Only one span of the listing below is wanted: the lines from the one with "The width and" through the one with "Enable the Show empty columns checkbox", reproduced exactly, both ends kept.

DATA SHOWN Block Start

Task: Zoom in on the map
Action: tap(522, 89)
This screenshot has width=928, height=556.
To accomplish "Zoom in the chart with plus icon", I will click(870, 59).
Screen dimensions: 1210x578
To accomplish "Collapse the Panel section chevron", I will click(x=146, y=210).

DATA SHOWN Block End
DATA SHOWN Block Start

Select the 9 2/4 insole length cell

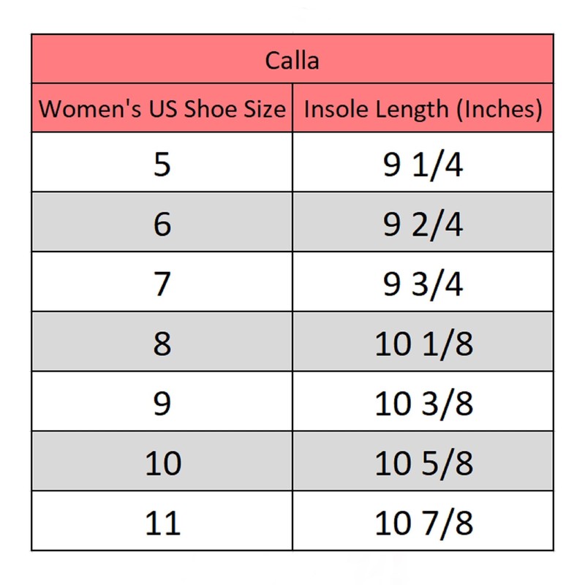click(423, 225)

DATA SHOWN Block End
DATA SHOWN Block Start

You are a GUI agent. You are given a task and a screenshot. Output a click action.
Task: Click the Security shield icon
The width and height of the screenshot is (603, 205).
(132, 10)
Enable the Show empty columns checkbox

DATA SHOWN Block End

**THE COMPLETED TASK**
The width and height of the screenshot is (603, 205).
(132, 10)
Enable the Show empty columns checkbox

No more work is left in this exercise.